STATED EXERCISE. Please switch "Screen dimensions" to "Screen size" throughout the stretch of items from the line containing "Click the home icon in top bar" through the end of the items, leaving everything else unchanged. Reproduce only those lines, without the pictures.

ENTRIES PROVIDED.
┌──
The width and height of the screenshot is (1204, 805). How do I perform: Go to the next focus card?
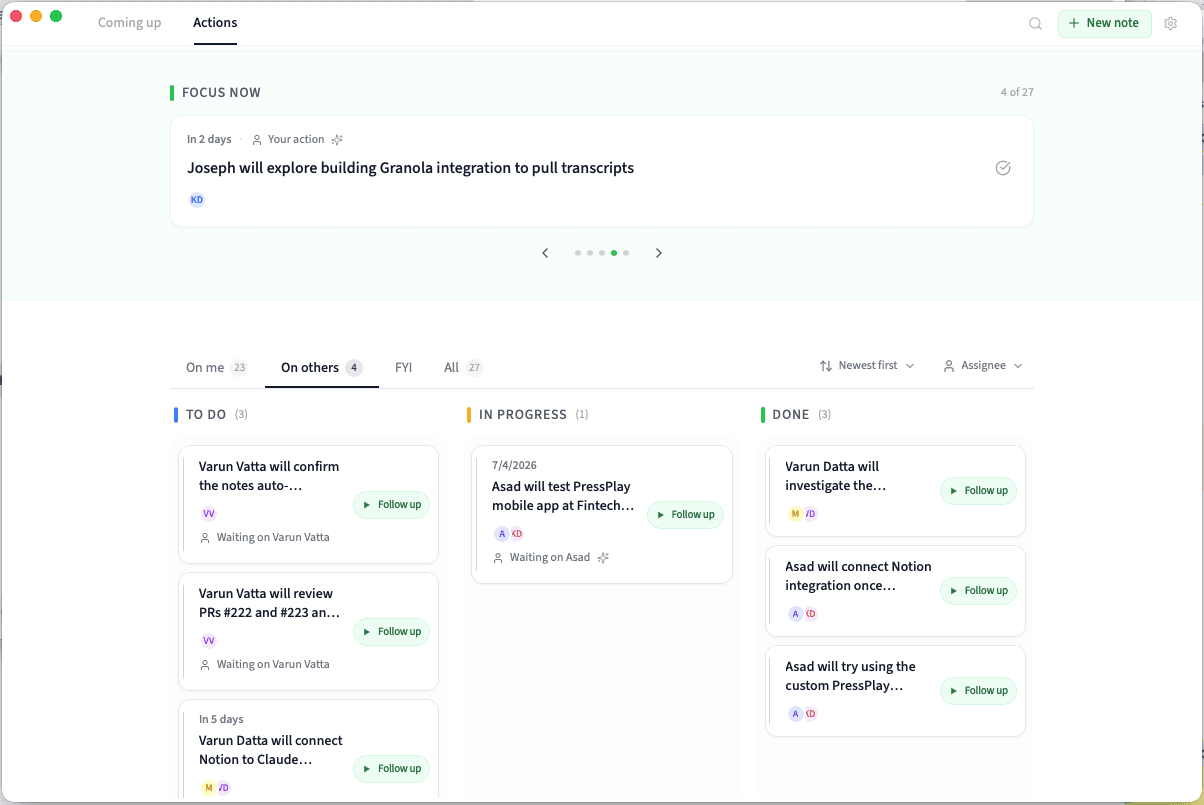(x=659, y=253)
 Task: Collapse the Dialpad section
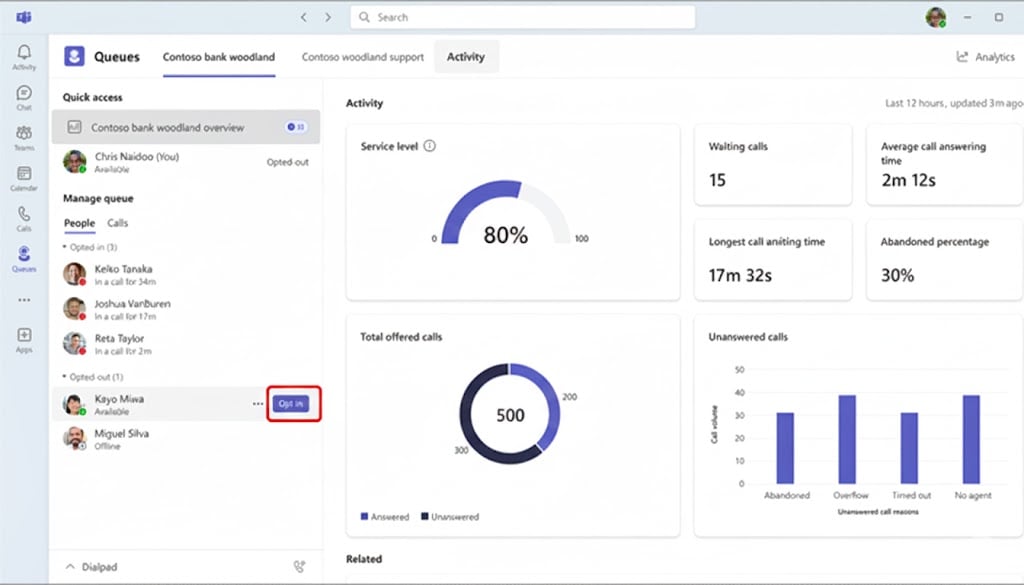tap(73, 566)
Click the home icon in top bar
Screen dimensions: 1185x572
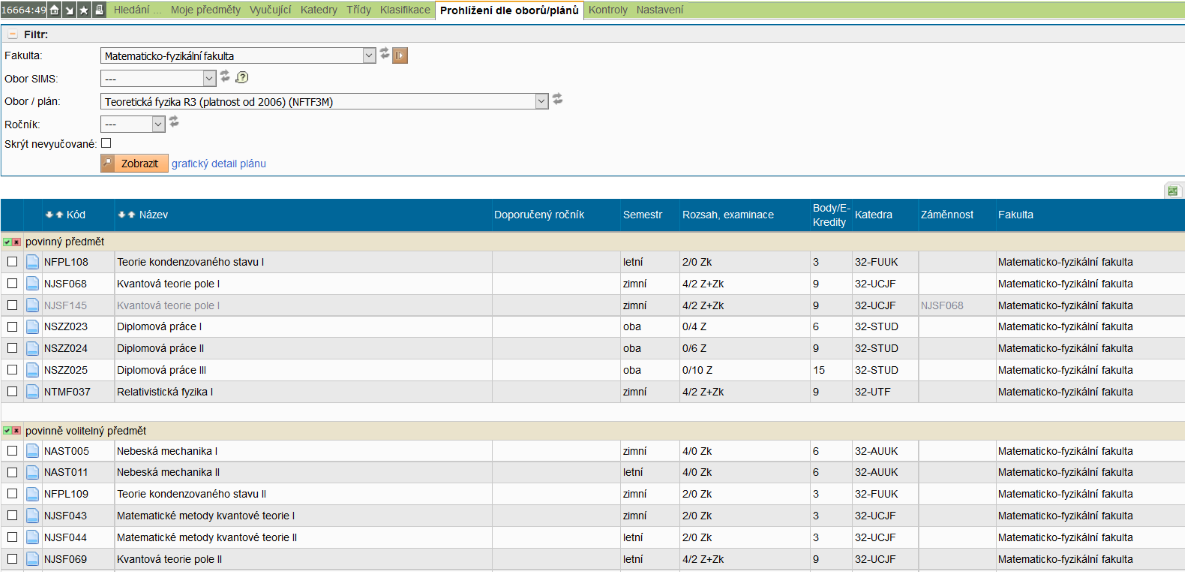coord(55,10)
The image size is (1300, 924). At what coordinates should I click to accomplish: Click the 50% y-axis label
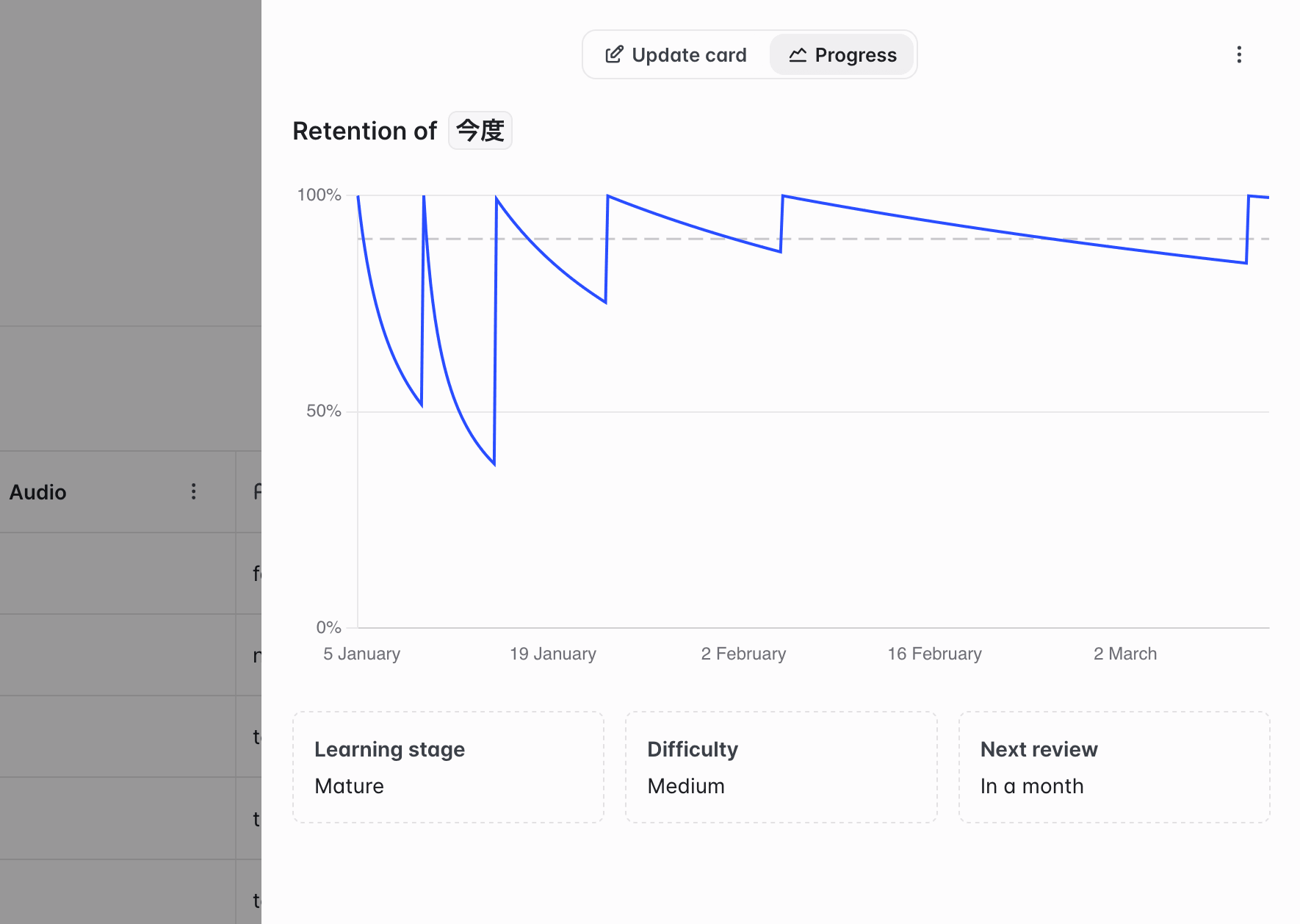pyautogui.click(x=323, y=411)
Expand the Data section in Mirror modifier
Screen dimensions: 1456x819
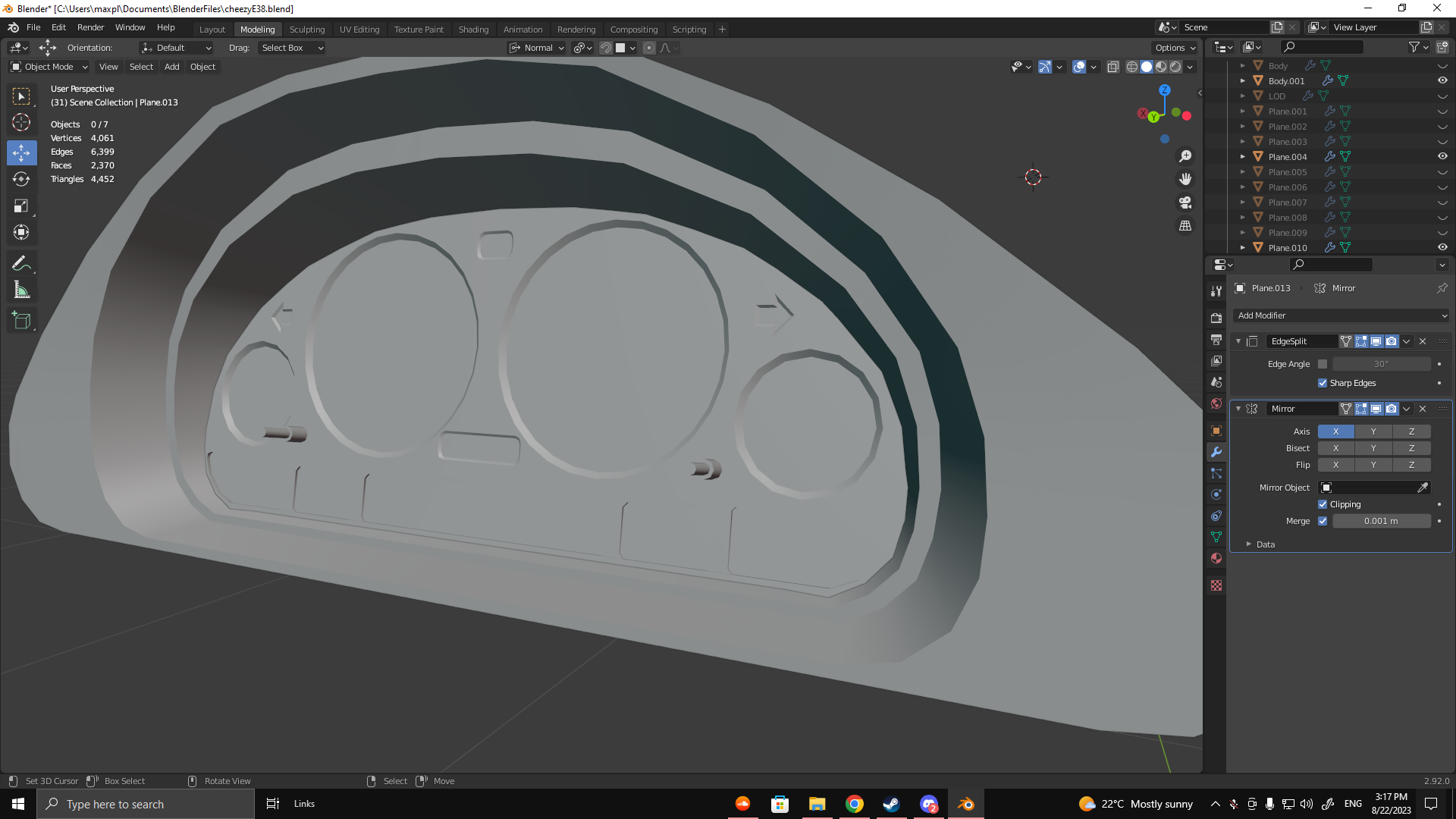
└──
EXERCISE OUTPUT.
Click the home icon in top bar
Screen size: 1185x572
coord(55,10)
The image size is (1300, 924). At what coordinates should I click to accomplish: Click the 50% y-axis label
pyautogui.click(x=323, y=411)
Expand the Data section in Mirror modifier
Screen size: 1456x819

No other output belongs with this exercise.